Stitch, 1. Your bandwidth point is I think the key one. "Static applications", things like operating systems, Office 2000, publishing/graphics apps, etc., etc. no longer provide the storage growth demand they once did. Its got to come from "library oriented applications", transient visual things like movies, and songs, and pictures coming in through a pipe instead of a CD in the mail. Most of us still have very small pipes.
2. Seagate remains a puzzle to me. I also went after their spec archives which aren't well organized for explaining history. But what I did find was densities which appear to be consistently behind competitors. Specifically, the U4 has a mere 2.2GB per surface, the U8 has 4.3GB per surface. Their highest density seems to be the Barracuda ATA II at 5.1GB per surface. One has to wonder how they manage to use more components per GB than the other players and still appear to make money. Is it because they are vertical? Is their internal media operation so much more efficient than KMAG and HMTT? Are they somehow making heads much cheaper than RDRT or TDK are?
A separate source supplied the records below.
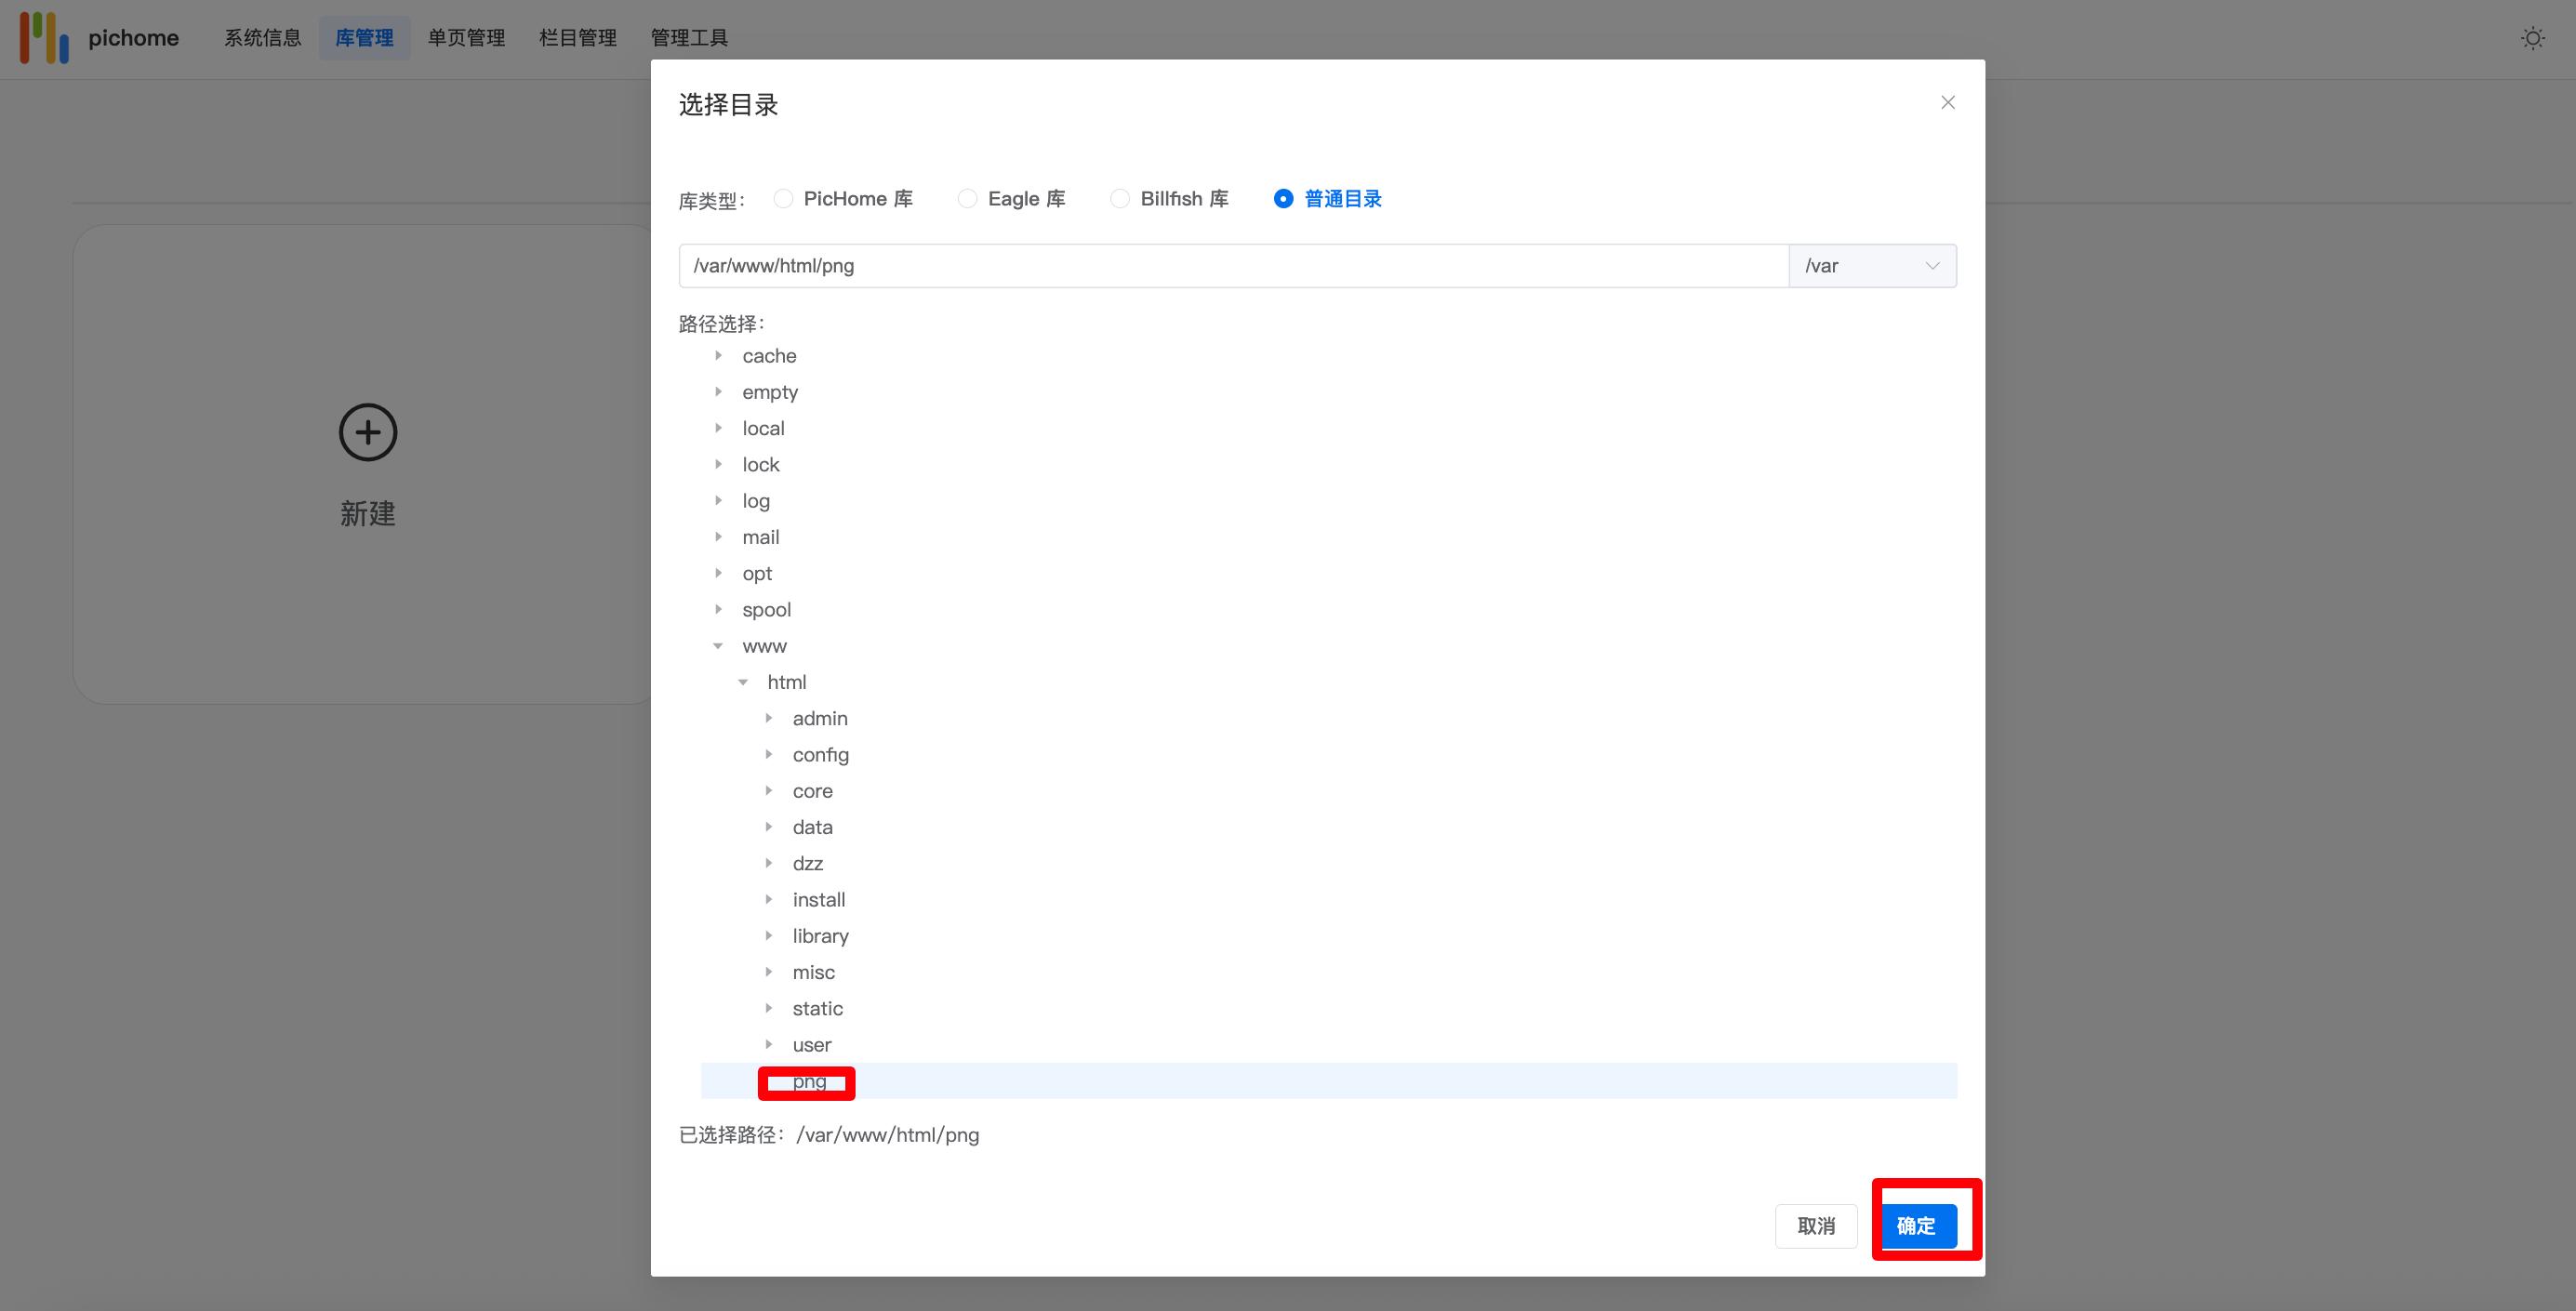Toggle the light/dark theme sun icon
2576x1311 pixels.
[2532, 38]
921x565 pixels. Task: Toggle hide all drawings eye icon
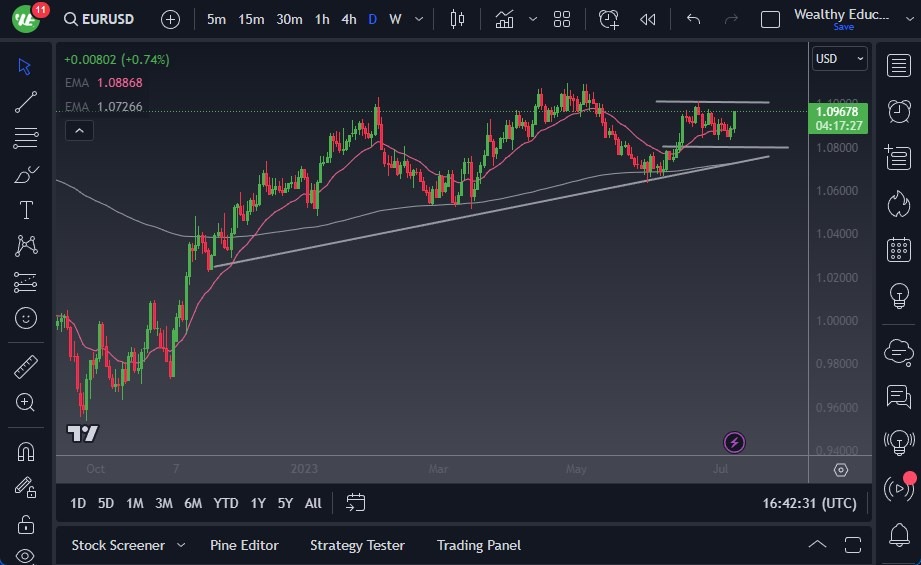[26, 555]
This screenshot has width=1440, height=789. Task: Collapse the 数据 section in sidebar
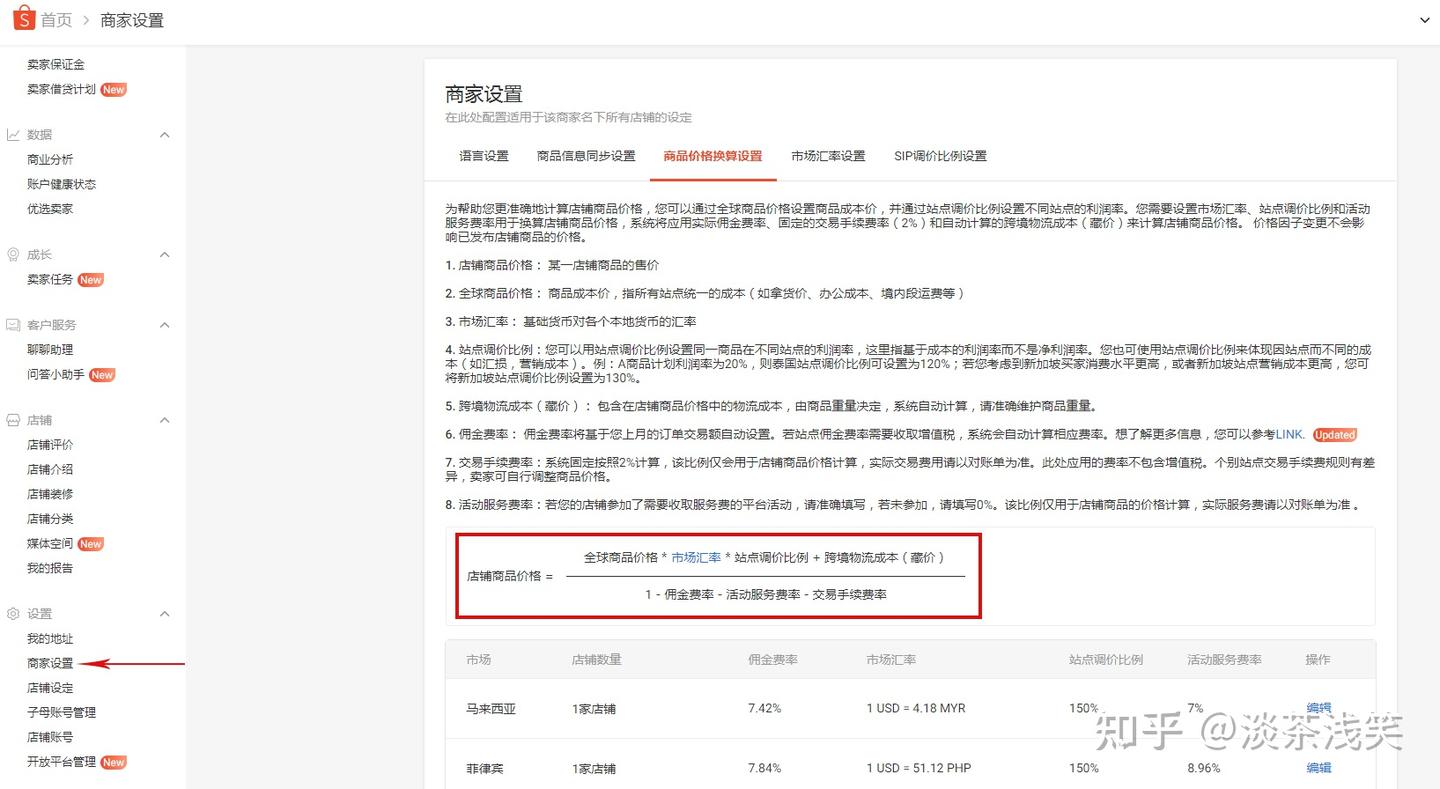[164, 134]
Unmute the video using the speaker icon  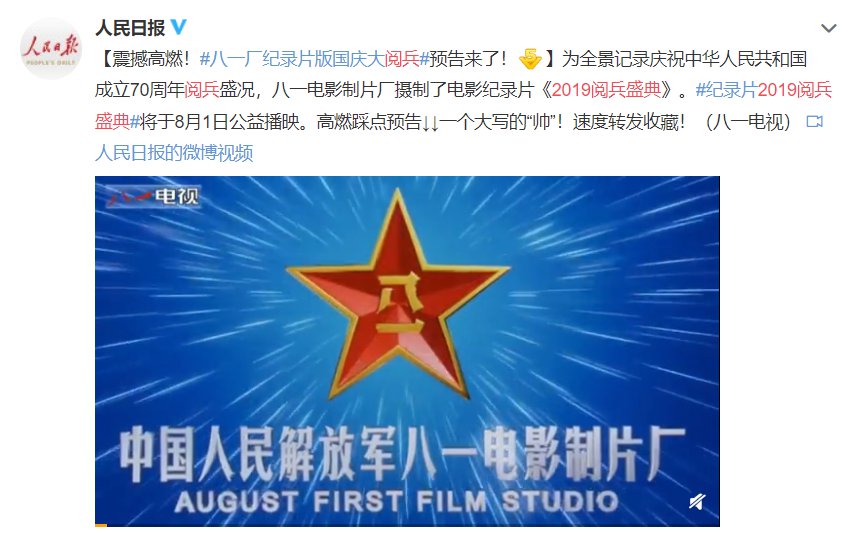click(697, 501)
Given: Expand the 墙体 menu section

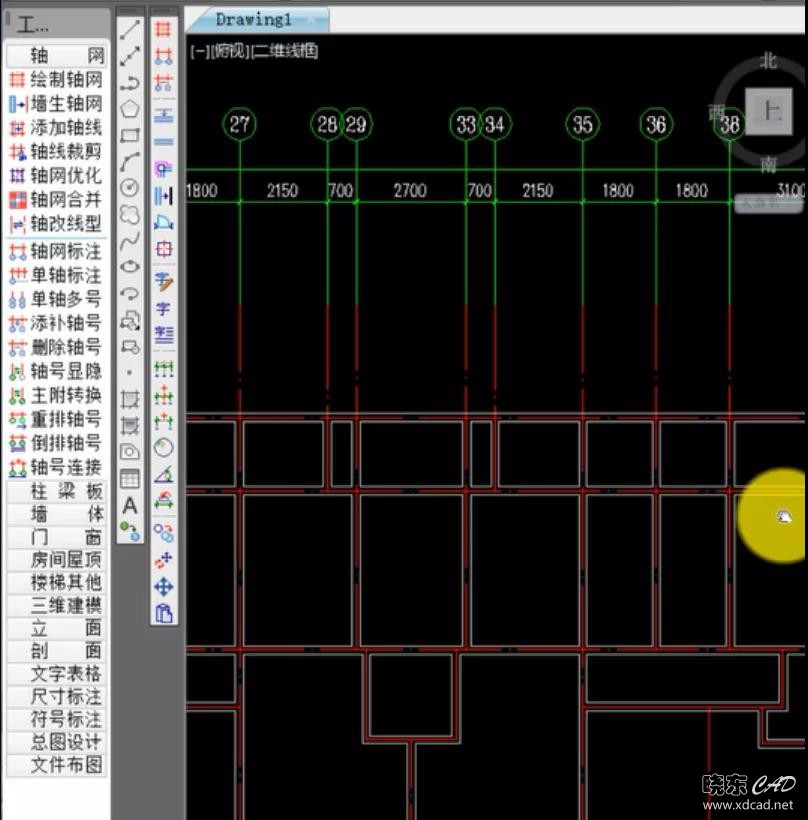Looking at the screenshot, I should click(56, 514).
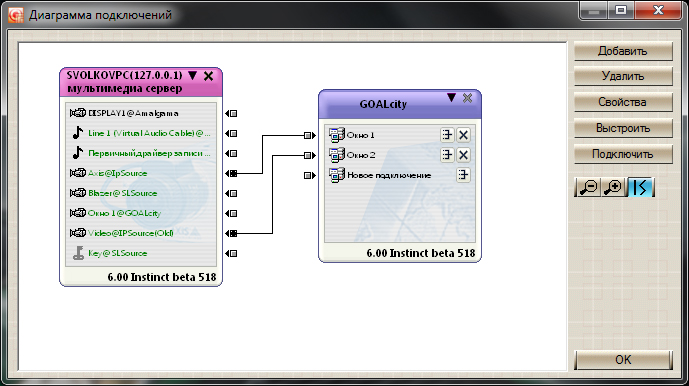Viewport: 689px width, 386px height.
Task: Click the Подключить button
Action: [623, 154]
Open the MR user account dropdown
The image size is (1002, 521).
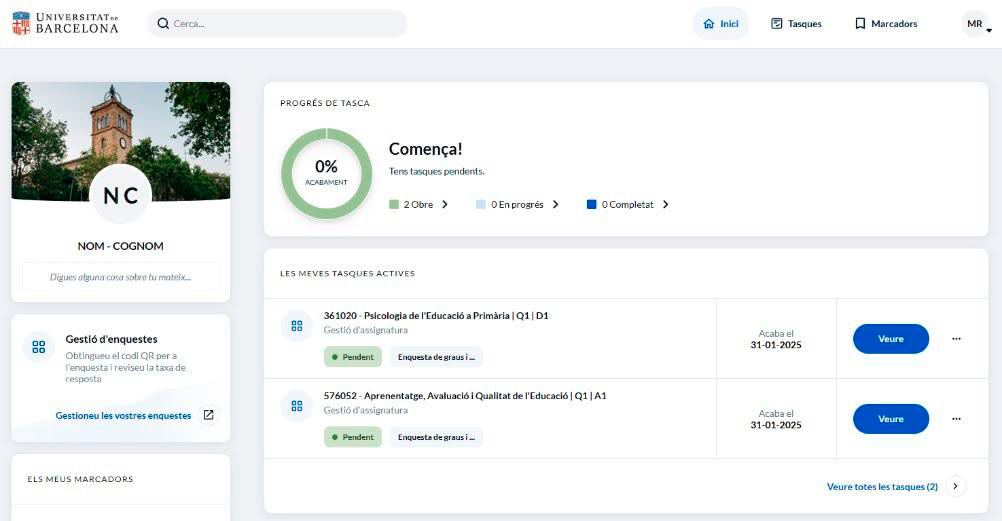coord(976,24)
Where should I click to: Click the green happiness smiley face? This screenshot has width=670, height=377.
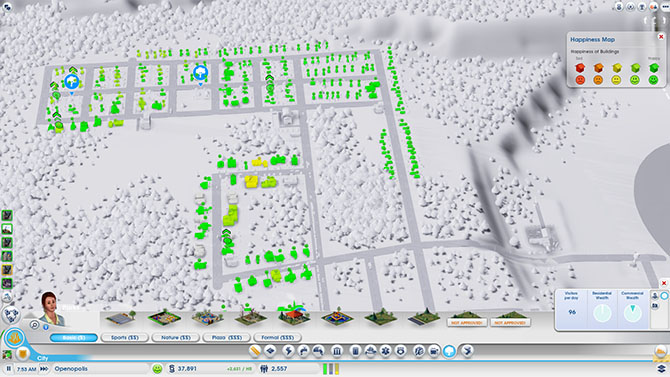[x=158, y=368]
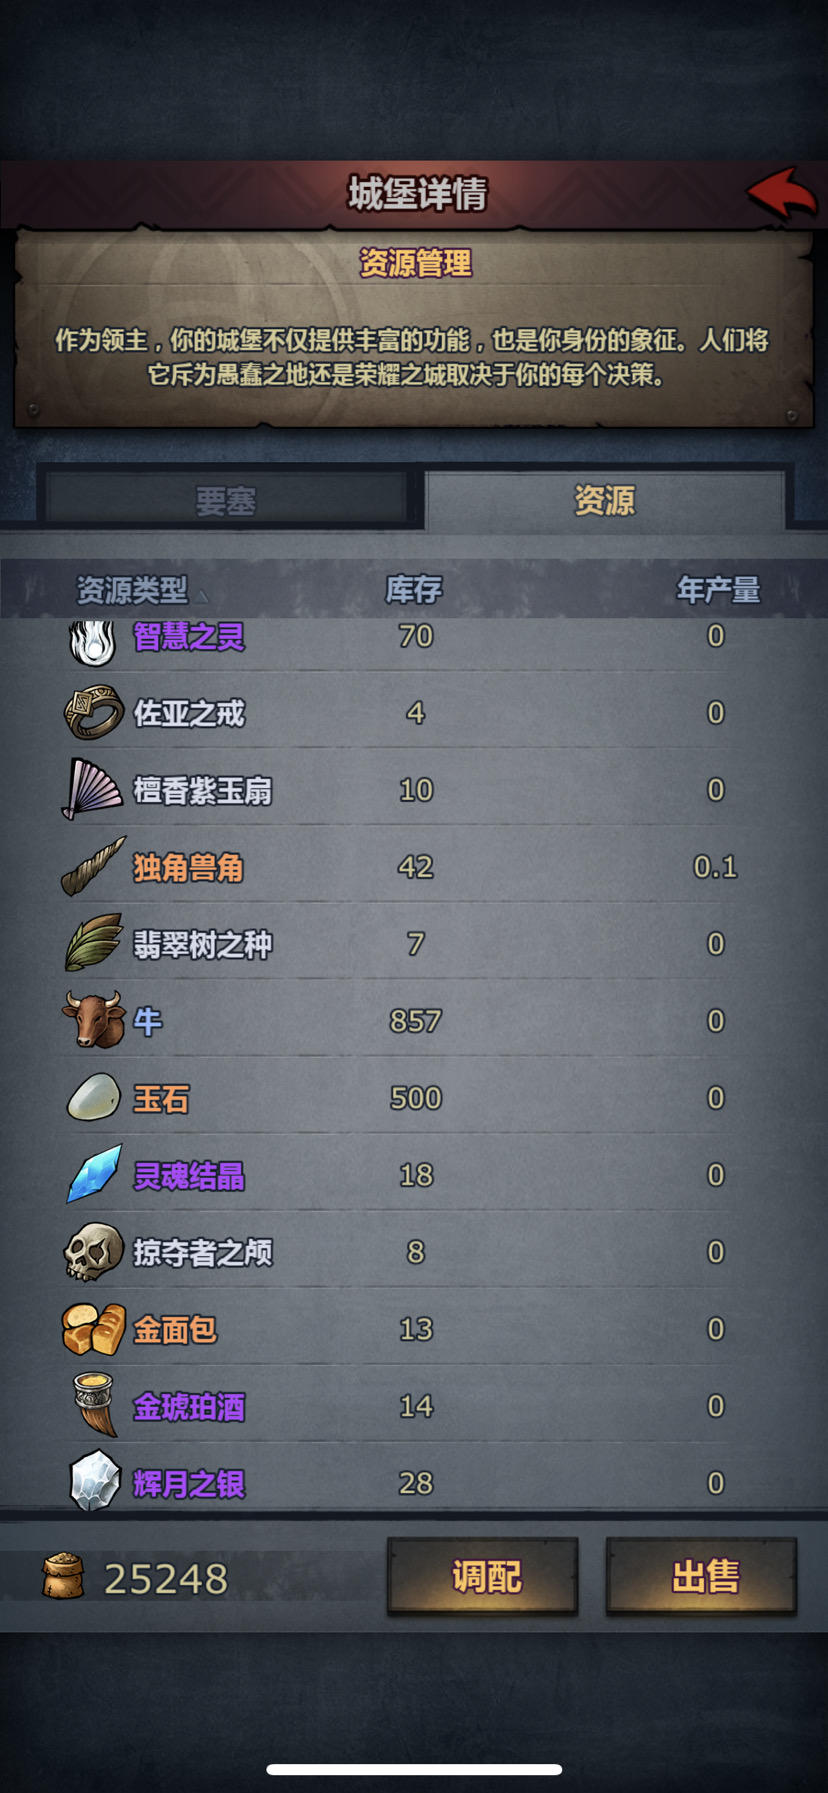
Task: Tap the 掠夺者之颅 skull icon
Action: pos(94,1251)
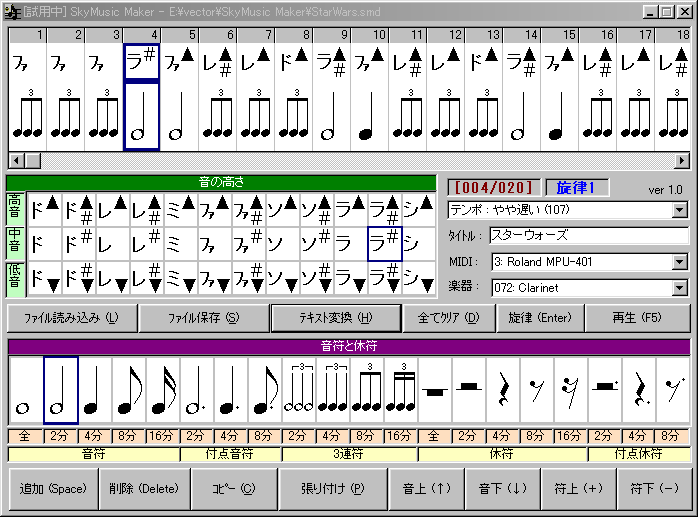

I don't know what the story is but it does seem like there is something worth understanding here that goes beyond headcount. Anyway, that and the VRTS trajectory led me to sell SEG prematurely....(I am afflicted with a chronic case of PE...which is NOT the same as ED, but rather premature ejac......:o)
3. I thought the Headway transaction was most interesting and goes to Z's point about Japanese suppliers. But perhaps the real question that remains is whether WDC, Quantum, Maxtor, and Samsung can afford NOT to support TWO major independents. They face just a bit of a dilemna there don't they? Might they ever really depend on IBM for heads?